-- Opening Marker --
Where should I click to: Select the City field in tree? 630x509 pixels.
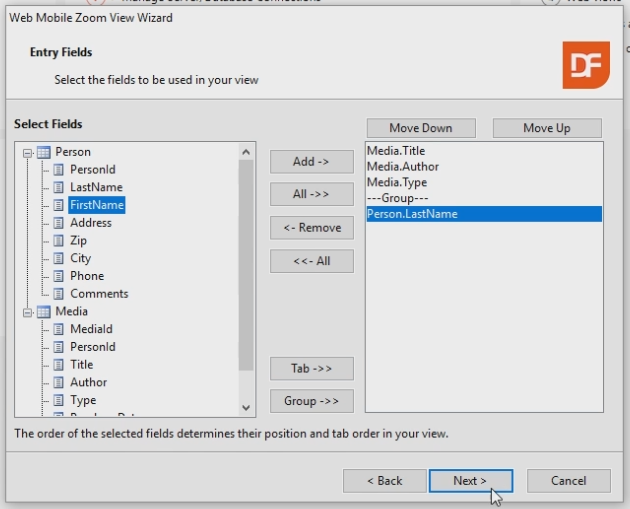[80, 258]
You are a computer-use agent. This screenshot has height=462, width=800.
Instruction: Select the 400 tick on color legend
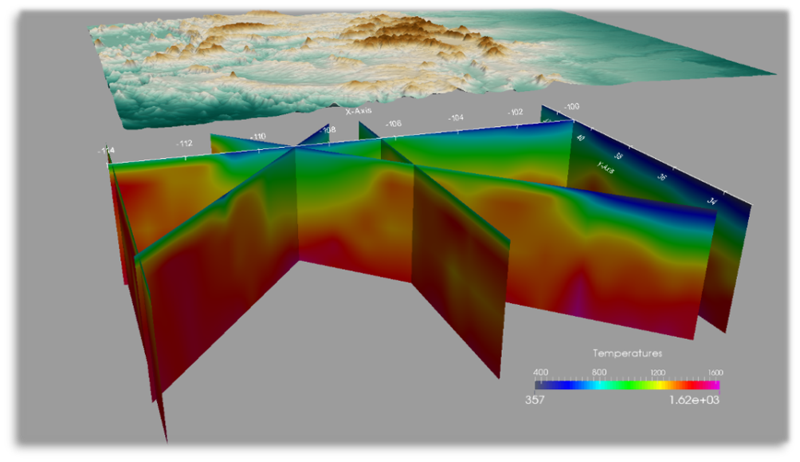point(543,371)
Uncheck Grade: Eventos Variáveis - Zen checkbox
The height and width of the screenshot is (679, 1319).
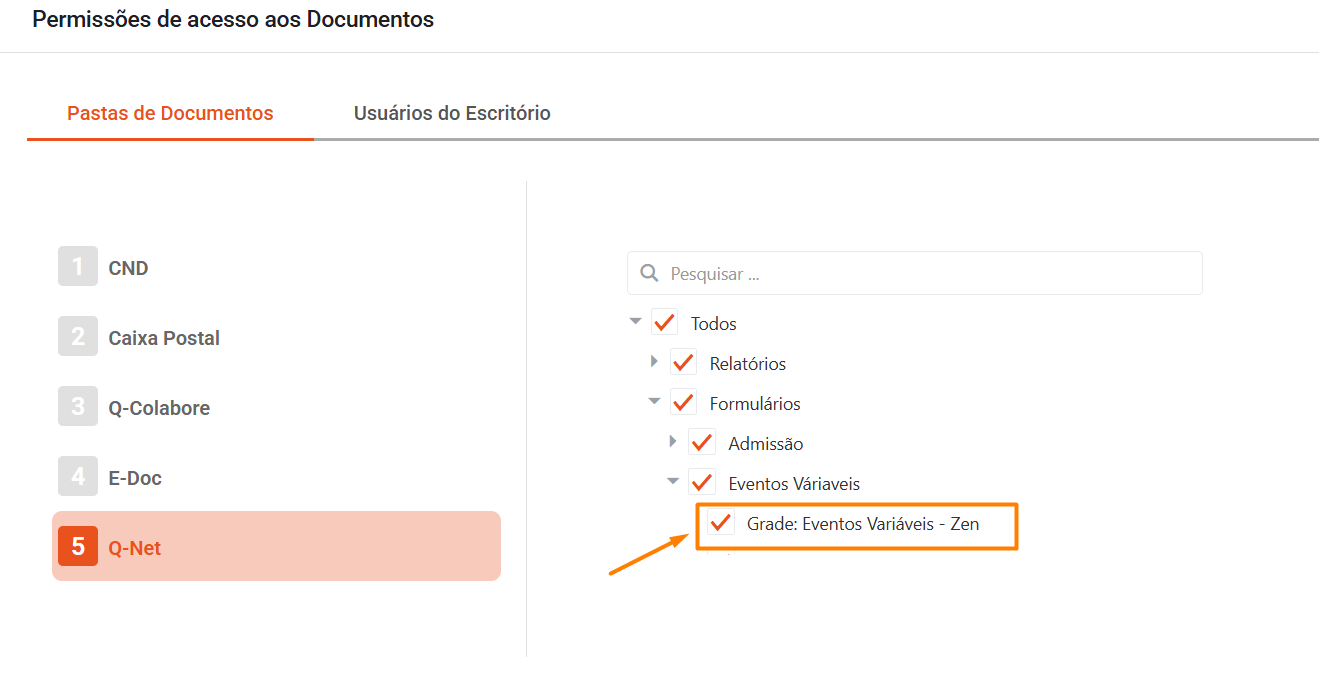coord(721,523)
-- Closing Marker --
Set the lines down exactly as they stand, from the one containing "The height and" through the end of the listing, omitting every picture.

The height and width of the screenshot is (679, 1319).
coord(721,523)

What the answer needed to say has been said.